Does the Mayor plan to use these new hires solely in administrative positions, or will the felons be allowed to carry firearms, in violation of Federal law?

NoMoreMrNiceGuy

Eng I agree about the normalizing pet peeve, it's one of mine as well. Think about this for a second. We have legislation that is actually drafted, passed and becomes law that is gender biased against men. The same applies to generalizinf all felonies being equal, you do realize guy could have a "felony" simply due to a family court error and/or being under employed. If a court demands you pay a certain amount of money but your income does not justify it, they could care less, they will charge you with a felony. I think they should look at background and applicants idividually. If they are looking for a narcotics offcier for example, I hardly think some shelter, spoon fed mr. Collegiate type is going to be very effective. Just becuase someone makes good grades or is good at test taking does not mean they will make a good cop.

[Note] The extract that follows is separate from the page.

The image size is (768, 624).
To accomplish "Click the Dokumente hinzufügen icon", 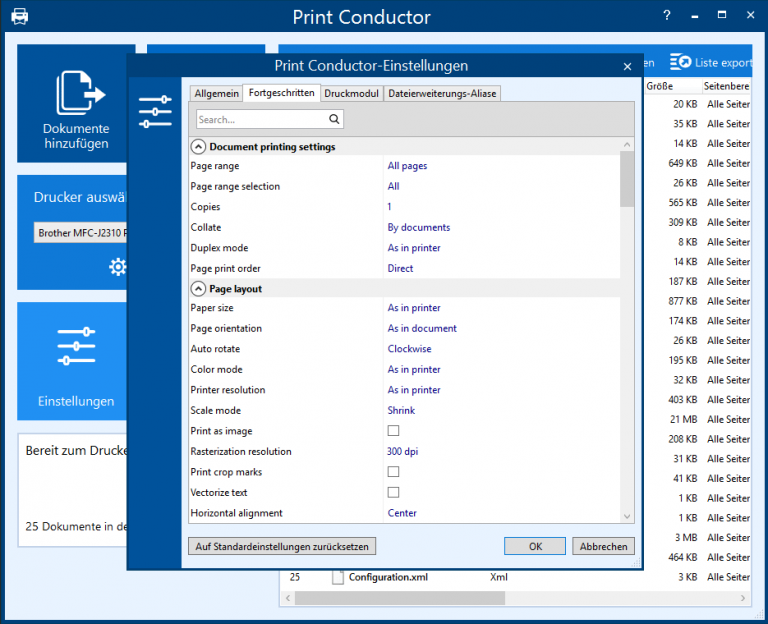I will click(x=79, y=94).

I mean sure, stick the frat boys in traffic duty, that's an easy gig. I simply believe people should be looked upon their pwn merits and what the particular job entails.
Just because someone was a drug user does not make them a write off. Rush Limbaugh was a drug user but the GOPers became liberal an justify when one of their boys does something wrong.

Engineer

Rouge makes sense if the rules are applied uniformly and if the character of the applicant is carefully and fairly evaluated. But the same rules should apply to everybody. "Normalizing" whether of gender or race is one of my pet peeves. One exception I might take,
Rogue, is that physical courage does not necessarily correlate with honesty. There's John Kerry for example (CRD-just kidding). My grandfather knew Emmett Dalton. Emmett was a very brave young man but not all that honest. Some say he turned out OK, but after all he did become a real estate salesman.

solomon

Good morning Rogue and NMMNG,

Rogue is on top of understanding this, NMMNG is as usual blinded by his morning vitriol.